Soil & Water Res., 2021, 16(2):129-135 | DOI: 10.17221/167/2020-SWR
Thallium uptake/tolerance in a model (hyper)accumulating plant: Effect of extreme contaminant loadsOriginal Paper
- 1 Department of Soil Science and Soil Protection, Faculty of Agrobiology, Food and Natural Resources, Czech University of Life Sciences Prague, Prague, Czech Republic
- 2 Department of Soil Science and Soil Conservation, Research Institute for Soil and Water Conservation, Prague, Czech Republic
- 3 Institute of Geochemistry, Mineralogy and Mineral Resources, Faculty of Science, Charles University, Prague, Czech Republic
Thallium (Tl) is a toxic trace element with a highly negative effect on the environment. For phytoextraction purposes, it is important to know the limitations of plant growth. In this study, we conducted experiments with a model Tl-hyperaccumulating plant (Sinapis alba L., white mustard) to better understand the plant tolerance and/or associated detoxification mechanisms under extreme Tl doses (accumulative 0.7/1.4 mg Tl, in total). Both the hydroponic/semi-hydroponic (artificial soil) cultivation variants were studied in detail. The Tl bioaccumulation potential for the tested plant reached up to 1% of the total supplied Tl amount. Furthermore, it was revealed that the plants grown in the soil-like system did not tolerate Tl concentrations in nutrient solutions higher than ~1 mg/L, i.e., wilting symptoms were evident.
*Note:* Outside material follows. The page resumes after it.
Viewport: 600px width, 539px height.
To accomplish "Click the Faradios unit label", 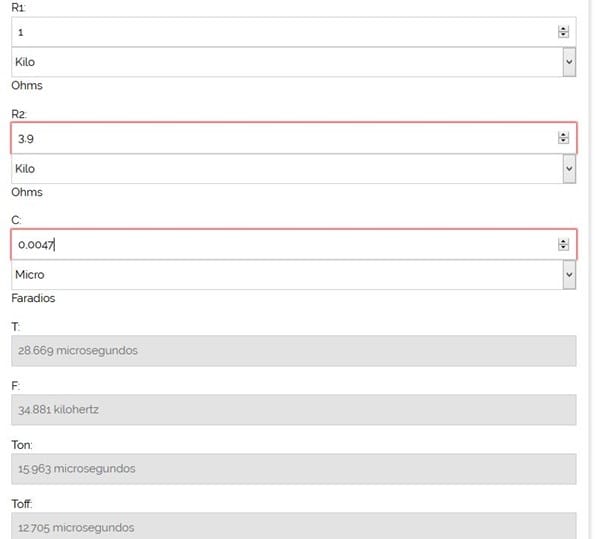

Surprisingly, for the plants grown in hydroponic solutions, the tolerable Tl concentration was by contrast at least 2-times higher (≥ 2 mg Tl/L), presumably mimicking the K biochemistry. The obtained hydroponic/semi-hydroponic phytoextraction data can serve, in combination, as a model for plant-assisted remediation of soils or mining/processing wastes enriched in Tl, or possibly for environmental cycling of Tl in general.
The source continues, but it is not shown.